=== Section Start ===

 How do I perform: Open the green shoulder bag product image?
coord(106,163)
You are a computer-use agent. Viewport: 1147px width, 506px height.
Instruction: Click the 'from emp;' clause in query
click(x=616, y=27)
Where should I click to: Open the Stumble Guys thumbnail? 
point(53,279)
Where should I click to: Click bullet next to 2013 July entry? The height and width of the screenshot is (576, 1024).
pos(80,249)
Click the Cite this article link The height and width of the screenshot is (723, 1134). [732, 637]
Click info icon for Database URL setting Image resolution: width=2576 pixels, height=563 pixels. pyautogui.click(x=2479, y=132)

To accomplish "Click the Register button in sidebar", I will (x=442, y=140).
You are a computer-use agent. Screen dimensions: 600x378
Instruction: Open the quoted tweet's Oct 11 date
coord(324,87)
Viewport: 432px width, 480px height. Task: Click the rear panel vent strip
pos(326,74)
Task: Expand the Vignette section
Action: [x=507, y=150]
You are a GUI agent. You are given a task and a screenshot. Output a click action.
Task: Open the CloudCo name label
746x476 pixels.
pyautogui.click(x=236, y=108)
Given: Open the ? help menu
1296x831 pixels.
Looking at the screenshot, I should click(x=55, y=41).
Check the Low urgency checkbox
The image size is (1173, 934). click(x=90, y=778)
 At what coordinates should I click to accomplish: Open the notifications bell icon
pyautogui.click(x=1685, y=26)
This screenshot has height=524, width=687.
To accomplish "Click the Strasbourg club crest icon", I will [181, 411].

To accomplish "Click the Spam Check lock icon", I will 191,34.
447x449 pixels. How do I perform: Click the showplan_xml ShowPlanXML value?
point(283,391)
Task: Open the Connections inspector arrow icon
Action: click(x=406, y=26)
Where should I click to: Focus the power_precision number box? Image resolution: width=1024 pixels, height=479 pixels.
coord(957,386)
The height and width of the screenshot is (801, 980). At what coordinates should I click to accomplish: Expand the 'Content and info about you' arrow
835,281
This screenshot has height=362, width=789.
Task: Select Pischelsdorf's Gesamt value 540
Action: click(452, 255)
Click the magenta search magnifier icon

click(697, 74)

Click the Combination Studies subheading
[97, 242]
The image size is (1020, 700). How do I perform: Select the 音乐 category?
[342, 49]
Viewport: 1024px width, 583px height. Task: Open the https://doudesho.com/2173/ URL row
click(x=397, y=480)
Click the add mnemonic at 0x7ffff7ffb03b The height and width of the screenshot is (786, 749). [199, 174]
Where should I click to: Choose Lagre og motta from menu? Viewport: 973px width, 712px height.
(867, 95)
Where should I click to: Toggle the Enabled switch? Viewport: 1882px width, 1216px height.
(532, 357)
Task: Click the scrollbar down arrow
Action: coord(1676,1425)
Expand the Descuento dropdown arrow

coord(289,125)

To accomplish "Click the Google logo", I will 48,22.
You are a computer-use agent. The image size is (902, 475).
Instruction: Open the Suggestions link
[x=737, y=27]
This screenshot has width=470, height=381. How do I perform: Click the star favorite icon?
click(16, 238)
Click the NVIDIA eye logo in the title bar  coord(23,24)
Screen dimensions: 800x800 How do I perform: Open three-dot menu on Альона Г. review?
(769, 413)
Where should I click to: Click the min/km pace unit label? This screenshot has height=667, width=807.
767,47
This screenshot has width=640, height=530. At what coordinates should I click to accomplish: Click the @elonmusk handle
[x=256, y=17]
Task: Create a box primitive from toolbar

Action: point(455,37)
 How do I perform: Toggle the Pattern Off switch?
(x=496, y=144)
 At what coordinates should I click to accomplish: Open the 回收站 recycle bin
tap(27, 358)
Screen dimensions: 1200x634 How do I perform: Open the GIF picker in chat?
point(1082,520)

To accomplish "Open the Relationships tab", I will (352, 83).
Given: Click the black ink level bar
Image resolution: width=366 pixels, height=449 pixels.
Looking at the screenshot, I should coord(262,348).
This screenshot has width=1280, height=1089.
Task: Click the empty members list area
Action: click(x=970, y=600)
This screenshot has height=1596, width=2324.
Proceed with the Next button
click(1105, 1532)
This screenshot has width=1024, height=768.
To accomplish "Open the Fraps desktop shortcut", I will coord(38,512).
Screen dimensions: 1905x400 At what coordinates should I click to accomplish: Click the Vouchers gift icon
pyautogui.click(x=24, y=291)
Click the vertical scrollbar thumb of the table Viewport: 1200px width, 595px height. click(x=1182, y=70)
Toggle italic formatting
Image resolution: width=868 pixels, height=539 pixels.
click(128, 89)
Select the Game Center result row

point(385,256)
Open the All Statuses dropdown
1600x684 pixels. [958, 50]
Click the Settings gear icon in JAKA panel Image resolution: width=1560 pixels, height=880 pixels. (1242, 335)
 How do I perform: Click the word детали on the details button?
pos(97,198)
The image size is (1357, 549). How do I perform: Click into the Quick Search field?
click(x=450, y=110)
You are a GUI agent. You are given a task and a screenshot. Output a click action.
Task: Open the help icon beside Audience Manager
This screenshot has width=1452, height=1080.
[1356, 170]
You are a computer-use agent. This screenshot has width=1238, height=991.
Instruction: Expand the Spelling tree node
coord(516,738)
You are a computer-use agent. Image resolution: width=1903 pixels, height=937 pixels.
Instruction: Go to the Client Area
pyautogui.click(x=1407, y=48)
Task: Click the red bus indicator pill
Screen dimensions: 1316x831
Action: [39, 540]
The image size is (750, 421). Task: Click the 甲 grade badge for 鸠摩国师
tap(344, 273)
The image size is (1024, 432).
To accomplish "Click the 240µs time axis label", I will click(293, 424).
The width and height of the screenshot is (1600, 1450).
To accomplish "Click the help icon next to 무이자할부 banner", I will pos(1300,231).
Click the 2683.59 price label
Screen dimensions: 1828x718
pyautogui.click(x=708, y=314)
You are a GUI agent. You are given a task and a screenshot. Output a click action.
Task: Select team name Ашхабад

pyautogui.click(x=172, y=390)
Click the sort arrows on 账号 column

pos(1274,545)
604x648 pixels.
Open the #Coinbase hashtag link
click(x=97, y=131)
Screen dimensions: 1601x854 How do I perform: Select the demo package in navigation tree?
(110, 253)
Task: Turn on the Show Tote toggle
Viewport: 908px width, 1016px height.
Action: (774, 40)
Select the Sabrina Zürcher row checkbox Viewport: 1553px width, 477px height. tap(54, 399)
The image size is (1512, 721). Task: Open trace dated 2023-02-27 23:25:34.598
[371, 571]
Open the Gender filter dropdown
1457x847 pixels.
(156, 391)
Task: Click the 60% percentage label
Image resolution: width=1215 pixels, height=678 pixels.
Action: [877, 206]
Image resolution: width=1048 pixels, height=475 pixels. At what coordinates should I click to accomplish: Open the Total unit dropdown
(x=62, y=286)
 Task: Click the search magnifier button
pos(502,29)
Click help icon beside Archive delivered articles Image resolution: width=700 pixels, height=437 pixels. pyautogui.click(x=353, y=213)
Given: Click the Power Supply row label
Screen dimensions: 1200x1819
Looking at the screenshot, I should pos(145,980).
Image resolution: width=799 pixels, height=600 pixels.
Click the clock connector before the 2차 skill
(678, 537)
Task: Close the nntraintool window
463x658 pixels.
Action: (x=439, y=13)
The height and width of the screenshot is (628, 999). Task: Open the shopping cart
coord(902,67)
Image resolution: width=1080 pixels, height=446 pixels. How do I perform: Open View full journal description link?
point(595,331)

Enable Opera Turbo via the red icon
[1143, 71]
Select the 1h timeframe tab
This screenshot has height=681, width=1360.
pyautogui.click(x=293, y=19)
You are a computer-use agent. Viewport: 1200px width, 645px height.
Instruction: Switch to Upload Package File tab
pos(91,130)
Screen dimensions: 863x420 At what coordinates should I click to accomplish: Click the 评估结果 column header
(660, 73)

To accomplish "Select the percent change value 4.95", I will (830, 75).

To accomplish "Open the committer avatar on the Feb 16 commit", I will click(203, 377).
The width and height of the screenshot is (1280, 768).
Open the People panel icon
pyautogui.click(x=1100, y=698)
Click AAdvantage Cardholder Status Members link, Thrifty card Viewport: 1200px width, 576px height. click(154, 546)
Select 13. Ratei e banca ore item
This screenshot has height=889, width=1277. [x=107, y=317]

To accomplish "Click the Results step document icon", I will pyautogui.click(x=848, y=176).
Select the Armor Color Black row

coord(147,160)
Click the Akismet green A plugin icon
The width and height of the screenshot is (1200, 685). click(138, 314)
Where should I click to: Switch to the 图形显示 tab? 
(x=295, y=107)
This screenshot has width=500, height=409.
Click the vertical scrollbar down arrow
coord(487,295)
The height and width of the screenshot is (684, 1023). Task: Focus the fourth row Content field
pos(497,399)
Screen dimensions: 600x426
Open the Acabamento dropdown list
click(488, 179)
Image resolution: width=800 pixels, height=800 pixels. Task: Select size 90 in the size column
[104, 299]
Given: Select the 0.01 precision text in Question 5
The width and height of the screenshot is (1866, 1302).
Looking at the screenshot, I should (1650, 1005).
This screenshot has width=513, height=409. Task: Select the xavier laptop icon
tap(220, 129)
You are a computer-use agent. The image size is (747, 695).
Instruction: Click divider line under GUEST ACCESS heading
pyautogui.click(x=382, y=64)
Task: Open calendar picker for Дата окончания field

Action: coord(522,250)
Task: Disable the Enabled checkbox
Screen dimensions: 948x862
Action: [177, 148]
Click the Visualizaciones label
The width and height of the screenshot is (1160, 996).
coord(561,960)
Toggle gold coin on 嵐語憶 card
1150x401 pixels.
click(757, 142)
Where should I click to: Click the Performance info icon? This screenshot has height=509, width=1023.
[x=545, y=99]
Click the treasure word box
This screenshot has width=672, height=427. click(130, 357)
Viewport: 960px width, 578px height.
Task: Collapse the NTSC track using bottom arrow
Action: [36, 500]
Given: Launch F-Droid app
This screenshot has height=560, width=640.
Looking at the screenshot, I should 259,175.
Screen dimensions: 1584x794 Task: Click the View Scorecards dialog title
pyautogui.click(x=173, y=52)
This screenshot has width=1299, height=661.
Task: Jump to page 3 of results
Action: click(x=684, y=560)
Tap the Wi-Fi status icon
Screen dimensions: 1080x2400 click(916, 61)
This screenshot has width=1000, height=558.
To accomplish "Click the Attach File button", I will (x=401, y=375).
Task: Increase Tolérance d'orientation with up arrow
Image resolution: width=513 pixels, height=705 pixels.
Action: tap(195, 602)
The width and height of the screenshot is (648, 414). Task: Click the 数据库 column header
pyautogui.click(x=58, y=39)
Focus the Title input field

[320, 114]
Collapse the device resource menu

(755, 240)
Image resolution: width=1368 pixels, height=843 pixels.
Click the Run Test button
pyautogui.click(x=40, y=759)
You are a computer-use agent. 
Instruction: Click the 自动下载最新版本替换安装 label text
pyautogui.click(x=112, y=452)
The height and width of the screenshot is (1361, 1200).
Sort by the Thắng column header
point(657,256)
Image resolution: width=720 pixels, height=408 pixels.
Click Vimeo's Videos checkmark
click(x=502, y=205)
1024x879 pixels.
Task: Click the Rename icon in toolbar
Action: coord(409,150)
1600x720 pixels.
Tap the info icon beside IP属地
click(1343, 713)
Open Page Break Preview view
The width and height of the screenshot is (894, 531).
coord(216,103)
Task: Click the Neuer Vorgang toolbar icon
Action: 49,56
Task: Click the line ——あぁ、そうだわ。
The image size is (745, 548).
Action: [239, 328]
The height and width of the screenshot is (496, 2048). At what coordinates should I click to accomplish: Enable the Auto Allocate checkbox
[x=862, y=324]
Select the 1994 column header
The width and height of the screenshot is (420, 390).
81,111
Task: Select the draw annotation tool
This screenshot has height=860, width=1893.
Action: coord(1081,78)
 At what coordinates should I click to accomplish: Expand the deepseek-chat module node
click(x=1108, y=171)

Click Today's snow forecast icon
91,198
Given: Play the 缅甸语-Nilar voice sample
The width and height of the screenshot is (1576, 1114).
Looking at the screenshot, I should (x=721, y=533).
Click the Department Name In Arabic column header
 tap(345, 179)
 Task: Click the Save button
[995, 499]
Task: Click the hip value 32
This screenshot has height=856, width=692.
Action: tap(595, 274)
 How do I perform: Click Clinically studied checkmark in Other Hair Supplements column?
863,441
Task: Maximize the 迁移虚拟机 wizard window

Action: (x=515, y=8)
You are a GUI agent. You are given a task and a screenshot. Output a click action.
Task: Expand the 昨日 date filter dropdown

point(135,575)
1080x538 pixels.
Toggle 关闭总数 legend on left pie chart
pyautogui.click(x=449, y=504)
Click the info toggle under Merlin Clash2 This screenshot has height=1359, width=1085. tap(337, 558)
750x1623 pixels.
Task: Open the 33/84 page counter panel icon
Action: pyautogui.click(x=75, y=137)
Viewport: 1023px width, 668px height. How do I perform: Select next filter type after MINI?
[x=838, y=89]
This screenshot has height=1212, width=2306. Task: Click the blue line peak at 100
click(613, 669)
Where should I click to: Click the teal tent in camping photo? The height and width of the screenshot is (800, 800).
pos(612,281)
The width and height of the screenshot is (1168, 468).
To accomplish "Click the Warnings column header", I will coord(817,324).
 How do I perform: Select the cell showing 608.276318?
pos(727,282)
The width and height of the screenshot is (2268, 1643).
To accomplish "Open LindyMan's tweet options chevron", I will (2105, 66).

=== Section End ===

> **WORK TO BE COMPLETED**: Look above for the line with "Screen dimensions: 1316x831" and the line with "You are a computer-use agent. Viewport: 1200px", and reproduce exactly those two lines plus every line between, nothing more.

> **EXERCISE SOLUTION**:
Screen dimensions: 1316x831
Action: [39, 540]
The image size is (750, 421). Task: Click the 甲 grade badge for 鸠摩国师
tap(344, 273)
The image size is (1024, 432).
To accomplish "Click the 240µs time axis label", I will click(293, 424).
The width and height of the screenshot is (1600, 1450).
To accomplish "Click the help icon next to 무이자할부 banner", I will pos(1300,231).
Click the 2683.59 price label
Screen dimensions: 1828x718
pyautogui.click(x=708, y=314)
You are a GUI agent. You are given a task and a screenshot. Output a click action.
Task: Select team name Ашхабад

pyautogui.click(x=172, y=390)
Click the sort arrows on 账号 column

pos(1274,545)
604x648 pixels.
Open the #Coinbase hashtag link
click(x=97, y=131)
Screen dimensions: 1601x854 How do I perform: Select the demo package in navigation tree?
(110, 253)
Task: Turn on the Show Tote toggle
Viewport: 908px width, 1016px height.
Action: (774, 40)
Select the Sabrina Zürcher row checkbox Viewport: 1553px width, 477px height. tap(54, 399)
The image size is (1512, 721). Task: Open trace dated 2023-02-27 23:25:34.598
[371, 571]
Open the Gender filter dropdown
1457x847 pixels.
(156, 391)
Task: Click the 60% percentage label
Image resolution: width=1215 pixels, height=678 pixels.
Action: [877, 206]
Image resolution: width=1048 pixels, height=475 pixels. At what coordinates should I click to accomplish: Open the Total unit dropdown
(x=62, y=286)
 Task: Click the search magnifier button
pos(502,29)
Click help icon beside Archive delivered articles Image resolution: width=700 pixels, height=437 pixels. pyautogui.click(x=353, y=213)
Given: Click the Power Supply row label
Screen dimensions: 1200x1819
Looking at the screenshot, I should pos(145,980).
Image resolution: width=799 pixels, height=600 pixels.
Click the clock connector before the 2차 skill
(678, 537)
Task: Close the nntraintool window
463x658 pixels.
Action: (x=439, y=13)
The height and width of the screenshot is (628, 999). Task: Open the shopping cart
coord(902,67)
Image resolution: width=1080 pixels, height=446 pixels. How do I perform: Open View full journal description link?
point(595,331)

Enable Opera Turbo via the red icon
[1143, 71]
Select the 1h timeframe tab
This screenshot has height=681, width=1360.
pyautogui.click(x=293, y=19)
You are a computer-use agent. Viewport: 1200px width, 645px height.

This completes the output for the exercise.